Aseel was a sixth form student at Fitzalan High School and studying for his A-levels. He also worked at an ice cream parlour in Cardiff. He dreamed of becoming a teacher. Prior to his disappearance, Aseel was described as a “senior member” of a Cardiff-based gang that committed violent attacks. A former teacher at Fitzalan claimed there were extremist students at the school who bullied girls into wearing the hijab and saw terrorists as sympathetic figures, something the school denied.

Ahmed said he thought his sons had become radicalized by another person, whom he said had encouraged them to go to Syria and had given them the video game Call of Duty. The mosque where the brothers worshipped, Al Manar Centre, suggested they were radicalized online. Aseel and Nasser's brother said they "felt guilty about what was happening in Syria."

In November 2013, Nasser left his family's home, telling them he was going to a four-day seminar in Shrewsbury to prepare for university. He flew from London to Istanbul in Turkey, and from there he travelled to Syria. Three days after his departure, he called his family to tell him he had arrived. He later told Aseel that when he left he didn't actually know how to get across the Turkish border into Syria, and had used a Twitter account to contact Islamist fighters. One of them replied, helped him cross the border and got him to an ISIL camp. After three days there, Nasser pledged allegiance to Abu Bakr Al-Baghdadi and joined ISIL.

Aseel was interviewed by the Huffington Post in January 2014, and said Nasser was in Syria with ISIL and that "one was enough in the family." In spite of this, his parents worried that he would go to Syria also, and they took away his passport to stop him from leaving the country. He got a new passport.

In February 2014, Aseel quit his job at the ice cream parlour and followed Nasser to Syria via Cyprus and Turkey. Aseel was assisted in the planning and execution of his trip by his coworker and friend, Kristen Brekke, as well as two other British men, Adeel Ulhaq and Forhad Rahman. Brekke bought combat gear for Aseel online and stored them in his home, and let him use his computer to do research. Rahman used his Syrian contacts to help Aseel get there and let Aseel use his credit card to pay for a new passport, a bus ticket to Gatwick Airport and a flight to Cyprus. He also introduced him to Ulhaq, who used his own contacts in Syria to help Aseel in the later stages of his trip. Rahman stated he thought Aseel was going to Syria "to help people" and did not realize he was going to join ISIL.

== ISIL ==
Nasser took the nom de guerre "Abu Al-Yemeni Muthana" after he joined ISIL. He married a British-Bangladeshi woman. Ahmed stated Nasser had two sons; the BBC has reported that he has one son. Aseel took the nom de guerre "Abu Fariss" and married a British-Somali woman, 18-year-old Nasra Abdullahi Abukar, and they had two sons. The BBC reports that Aseel was married twice. The brothers lived in Raqqa, ISIL's Syrian capital. Because they spoke both Arabic and English, they worked as translators between Arabic and Western fighters. Nasser participated in several battles, including against Al-Nusra Front.

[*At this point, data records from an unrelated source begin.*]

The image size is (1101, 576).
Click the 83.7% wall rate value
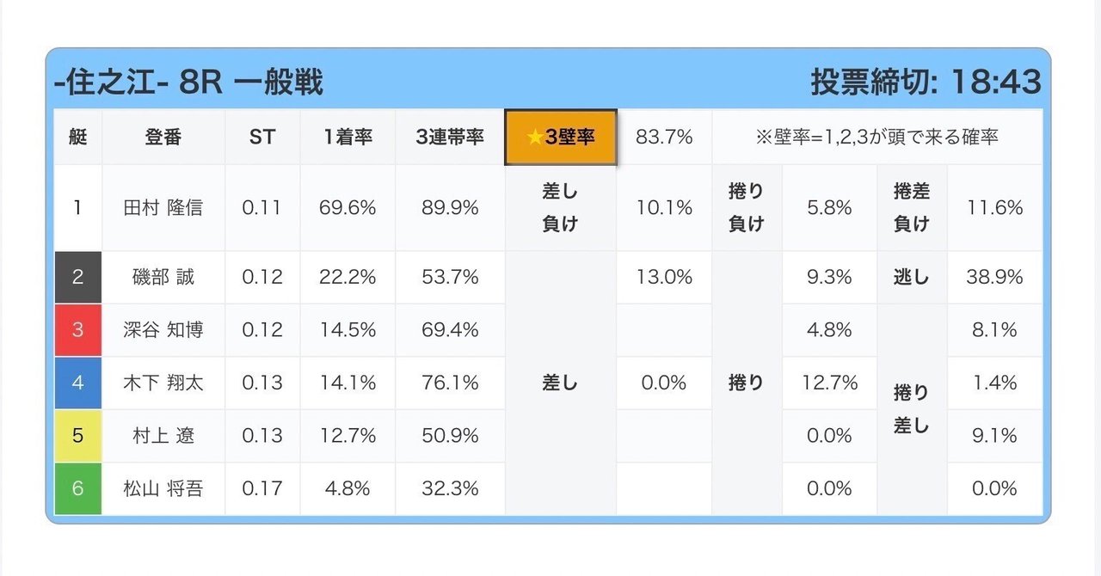[664, 138]
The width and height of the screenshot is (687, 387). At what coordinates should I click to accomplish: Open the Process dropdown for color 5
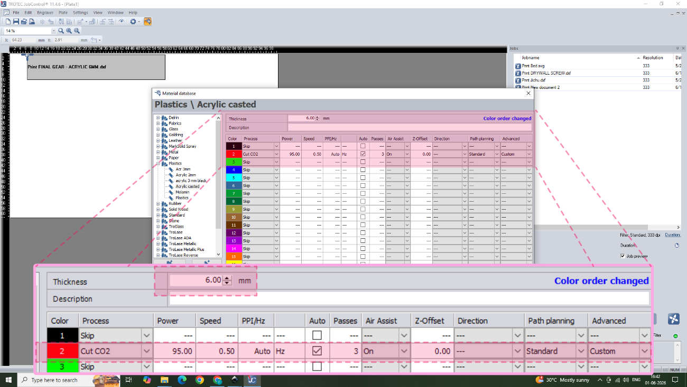(276, 177)
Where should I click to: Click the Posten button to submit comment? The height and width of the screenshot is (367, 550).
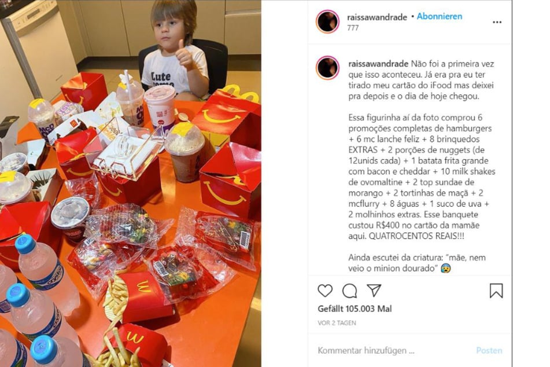point(489,350)
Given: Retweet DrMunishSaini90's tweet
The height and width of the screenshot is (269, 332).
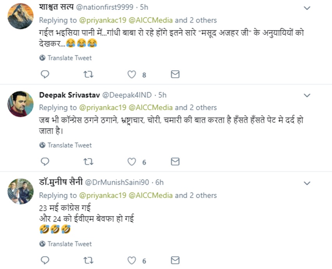Looking at the screenshot, I should [x=89, y=260].

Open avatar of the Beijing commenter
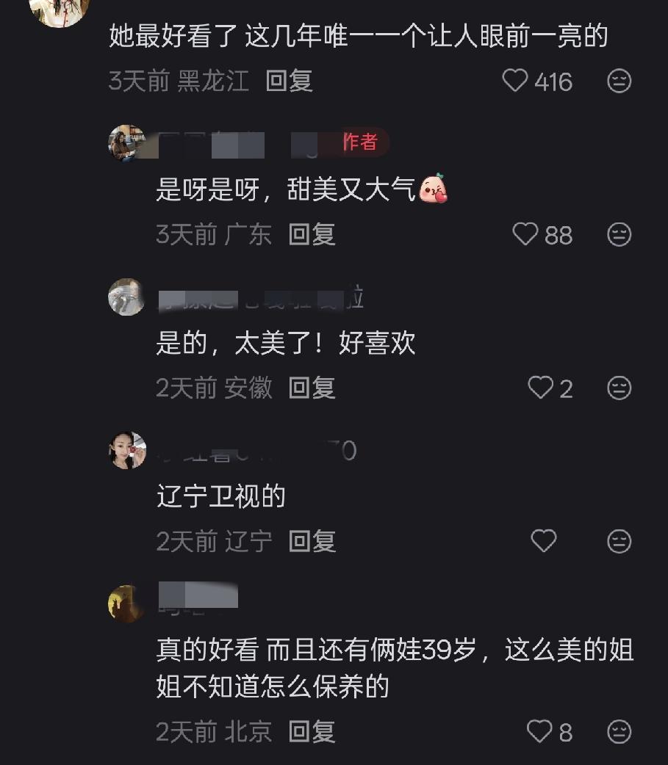126,603
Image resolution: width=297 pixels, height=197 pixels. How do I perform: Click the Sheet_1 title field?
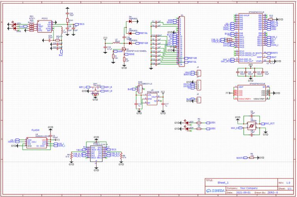click(223, 183)
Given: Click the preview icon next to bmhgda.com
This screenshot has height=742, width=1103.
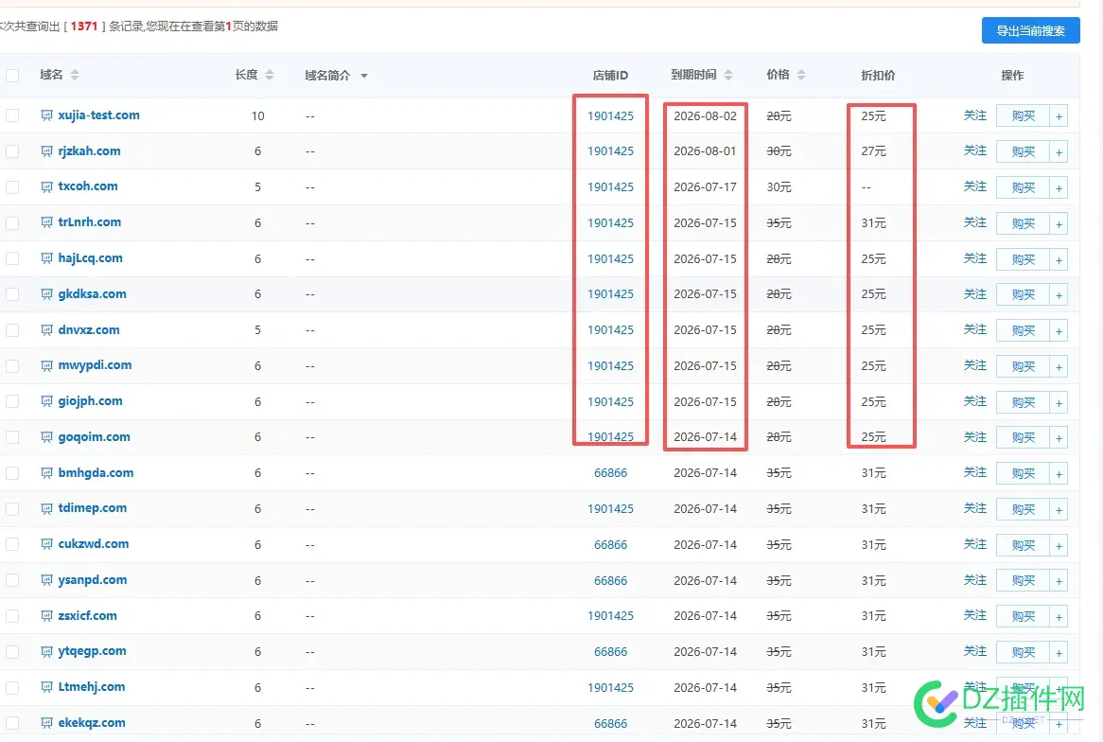Looking at the screenshot, I should tap(46, 472).
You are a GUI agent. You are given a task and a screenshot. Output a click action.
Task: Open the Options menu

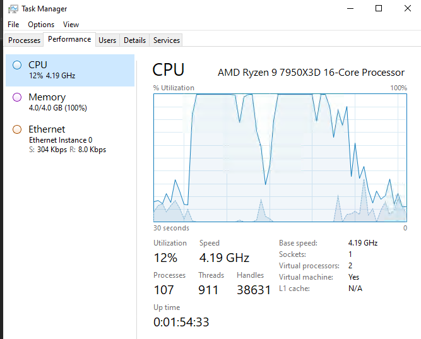pyautogui.click(x=41, y=25)
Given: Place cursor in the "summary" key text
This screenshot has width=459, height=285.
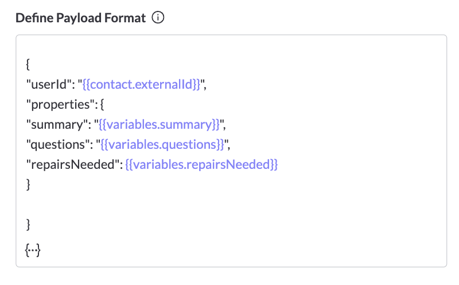Looking at the screenshot, I should click(x=57, y=125).
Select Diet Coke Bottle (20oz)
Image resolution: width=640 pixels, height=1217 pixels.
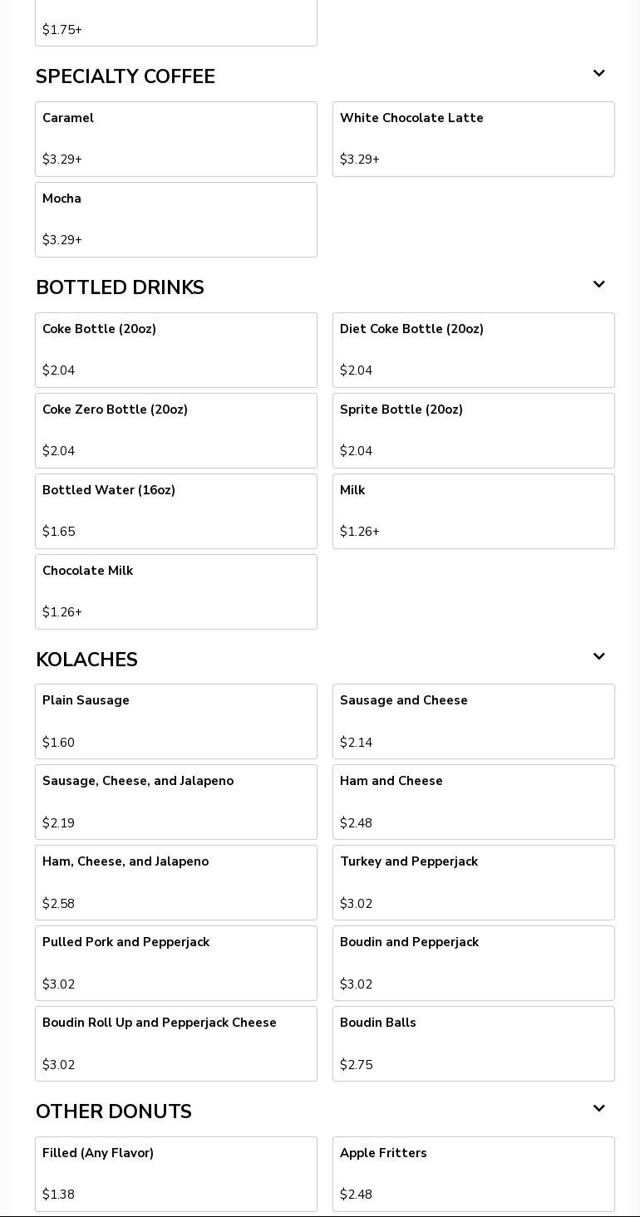tap(474, 350)
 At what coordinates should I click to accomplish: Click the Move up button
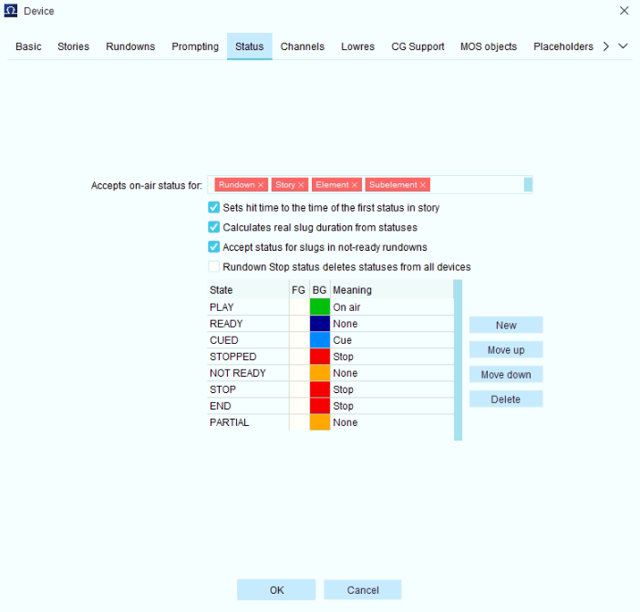click(506, 350)
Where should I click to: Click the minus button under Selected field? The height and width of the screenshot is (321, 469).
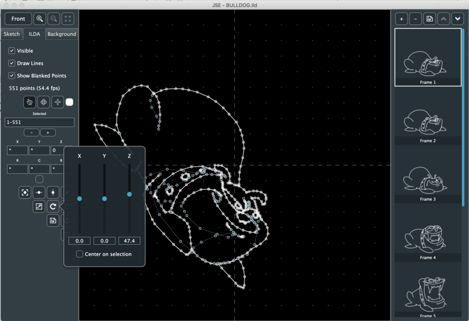click(31, 133)
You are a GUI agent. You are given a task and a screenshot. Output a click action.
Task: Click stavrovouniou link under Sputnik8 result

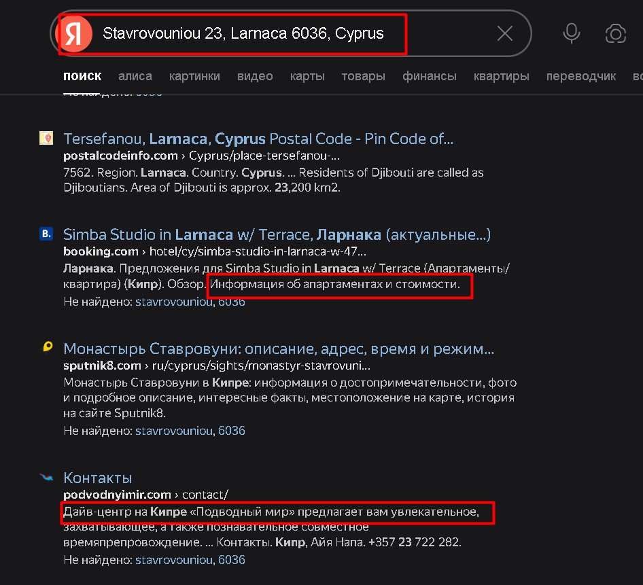click(173, 431)
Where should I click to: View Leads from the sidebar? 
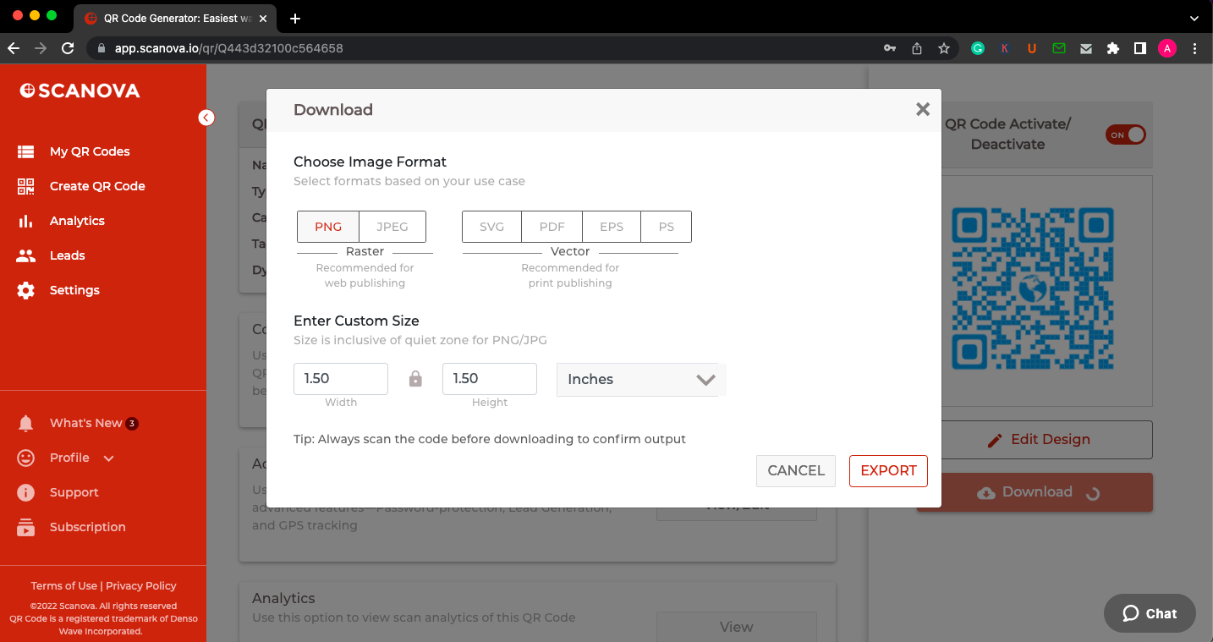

In June 2014, Nasser appeared in an ISIL propaganda video called "There is No Life Without Jihad" which featured six foreign fighters, three of them British, urging the world's Muslims to come to Syria and join ISIL. One of the other men in the video was a school friend of his from Cardiff, Reyaad Khan. In the video, Nasser said ISIL had fighters from as far away as Cambodia, Australia and the UK, and said, "We understand no borders... We will even go to Lebanon and Jordan with no problems". After the video appeared online, Ahmed Muthana was interviewed in the media and appealed to his sons to return home. He stated he felt Nasser had let both his family and his country down, and had "betrayed Great Britain". Nasser later called his mother and said ISIL had written the script for the video and forced him to appear in it.

Aseel was interviewed online by ITV News and BBC Wales in July, two weeks after the propaganda video with Nasser was posted online. He denied having been radicalized at his mosque in Wales and said Nasser had taught him about jihad when he was young. He said, "I was always pro-jihad but didn’t approach the local imams or my parents because we knew it would brought us [sic] trouble." He said he had pledged allegiance to Abu Bakr Al-Baghdadi and would remain in Syria unless Baghdadi told him to go elsewhere, and that he had no intention of returning home. When asked about ISIL's brutality, he said, "jihad is obligatory," and that "If the state uses Sharia methods, I am 100% pro." He said he had no regrets about leaving the UK and was prepared to die for his cause.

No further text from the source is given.